Those Who Serve
This Memorial Day weekend, the attention of Kansans is divided between the war in Iraq and on the insurgency here at home – the wind and the rain.
The trampling of Greensburg followed by the surge of the Shunga in Topeka has left too many of us surrounded by ruin.
It is hardly the first time the enemy has been our own planet. On Memorial Day in 1903, Topekans had to muster an army to do battle with their very lifeblood – the Kansas River.
The heavy rains had begun in mid-May that year, and by Memorial Day the riverbanks could no longer contain the water. In a matter of hours, North Topeka was under water, and its residents were forced onto roofs and into treetops where they prayed for rescue.
They had no cell phones. The police had no helicopters with spotlights.
“During those first nights, citizens on the higher bluffs on the southern side of the massive, fast-moving flood heard frequent gunshots as the stranded tried to signal to anyone, anywhere,” historian Roy D. Bird tells us. “For some the vigil in the trees proved fatal. Days afterward … newspapers printed articles, some dubious, of witnesses seeing exhausted, helpless and hopeless persons drop out of the branches and disappear into the angry, swirling current.”
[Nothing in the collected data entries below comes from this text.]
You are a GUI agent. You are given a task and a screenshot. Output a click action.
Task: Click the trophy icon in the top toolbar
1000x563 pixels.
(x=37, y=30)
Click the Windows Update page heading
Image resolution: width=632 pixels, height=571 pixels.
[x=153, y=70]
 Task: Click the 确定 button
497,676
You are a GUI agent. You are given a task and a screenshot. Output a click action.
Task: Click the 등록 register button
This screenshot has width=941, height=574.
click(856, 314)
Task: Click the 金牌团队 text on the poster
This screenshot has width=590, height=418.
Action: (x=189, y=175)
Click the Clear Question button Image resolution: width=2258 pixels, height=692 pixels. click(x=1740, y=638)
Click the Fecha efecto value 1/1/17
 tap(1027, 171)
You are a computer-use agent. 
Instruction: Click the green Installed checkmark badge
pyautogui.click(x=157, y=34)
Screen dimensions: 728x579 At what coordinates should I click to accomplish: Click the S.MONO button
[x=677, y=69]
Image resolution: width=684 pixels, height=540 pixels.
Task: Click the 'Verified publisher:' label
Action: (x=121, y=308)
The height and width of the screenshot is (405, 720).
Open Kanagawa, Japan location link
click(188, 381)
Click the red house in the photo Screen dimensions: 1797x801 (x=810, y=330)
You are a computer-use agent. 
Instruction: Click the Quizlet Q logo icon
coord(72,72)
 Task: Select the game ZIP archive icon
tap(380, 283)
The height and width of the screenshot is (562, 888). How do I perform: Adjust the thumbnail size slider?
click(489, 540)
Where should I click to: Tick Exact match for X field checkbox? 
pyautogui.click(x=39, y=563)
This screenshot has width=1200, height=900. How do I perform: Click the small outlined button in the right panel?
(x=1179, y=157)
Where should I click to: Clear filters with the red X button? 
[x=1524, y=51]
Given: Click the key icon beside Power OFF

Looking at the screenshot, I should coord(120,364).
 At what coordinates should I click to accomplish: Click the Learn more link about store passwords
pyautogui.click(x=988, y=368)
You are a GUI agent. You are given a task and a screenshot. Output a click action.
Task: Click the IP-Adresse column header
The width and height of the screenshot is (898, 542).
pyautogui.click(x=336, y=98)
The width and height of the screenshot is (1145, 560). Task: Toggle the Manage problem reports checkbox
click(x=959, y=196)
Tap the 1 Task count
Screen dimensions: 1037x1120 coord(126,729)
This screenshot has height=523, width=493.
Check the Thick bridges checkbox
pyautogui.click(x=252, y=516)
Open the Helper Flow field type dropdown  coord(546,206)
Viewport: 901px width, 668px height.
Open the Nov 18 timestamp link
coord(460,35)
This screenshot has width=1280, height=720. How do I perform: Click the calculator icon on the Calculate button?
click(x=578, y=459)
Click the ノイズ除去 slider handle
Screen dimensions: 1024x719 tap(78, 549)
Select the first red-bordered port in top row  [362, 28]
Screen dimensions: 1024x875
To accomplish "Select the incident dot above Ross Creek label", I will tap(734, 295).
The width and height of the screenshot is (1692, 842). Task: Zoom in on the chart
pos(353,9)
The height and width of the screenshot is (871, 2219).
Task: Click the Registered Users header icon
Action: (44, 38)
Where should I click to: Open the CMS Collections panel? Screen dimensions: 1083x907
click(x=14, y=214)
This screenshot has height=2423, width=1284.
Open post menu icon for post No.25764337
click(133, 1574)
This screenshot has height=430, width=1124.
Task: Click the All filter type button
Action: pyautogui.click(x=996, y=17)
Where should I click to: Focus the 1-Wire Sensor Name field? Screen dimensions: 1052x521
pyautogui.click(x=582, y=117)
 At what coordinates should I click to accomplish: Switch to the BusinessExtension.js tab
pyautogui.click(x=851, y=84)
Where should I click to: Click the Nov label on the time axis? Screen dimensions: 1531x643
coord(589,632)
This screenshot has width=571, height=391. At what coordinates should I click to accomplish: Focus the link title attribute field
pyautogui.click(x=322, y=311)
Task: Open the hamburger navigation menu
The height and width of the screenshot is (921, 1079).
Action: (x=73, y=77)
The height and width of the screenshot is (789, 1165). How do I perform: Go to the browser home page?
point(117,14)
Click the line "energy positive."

So those who could get boats took to the river.
Freeman Sardou – yes, the Sardou of the street and the bridge – is credited with bringing 200 people to safety in his fishing boat.
Then there was Edward Grafstrom, who had immigrated from Sweden to work for the Santa Fe Railway.
The railroad’s chief mechanical engineer, Grafstrom used his know- how to put a gasoline-powered engine on a boat.
He was able to make a half-dozen round trips, rescuing 77 people, before the river got the better of him.
“On its last voyage, June 2nd,” Bird says, “Grafstrom’s launch collided with fast-floating debris and capsized. Six passengers survived the overturned boat, helped by Grafstrom himself. But the swift current pulled the heroic Swede to his watery death, the lone occupant of the makeshift rescue boat to lose his life.”
In 1903, Grafstrom wouldn’t have been called to war. The United States was two generations past the Civil War, and it would be more than a decade before Europe went up in flames.
But we have to think he is just the sort of who, had he been needed to wear a uniform and carry a gun, would have given the kind of service we honor each Memorial Day.
So as we continue our work this weekend sweeping away the debris, let us pause to thank those who also didn’t hesitate when the waters rose here three weeks ago and those who rushed to warn and help as the tornado bore down on Greensburg.
Then, let us bow our heads in thanks for all those who have stepped up in service to the community, to the state and to the nation.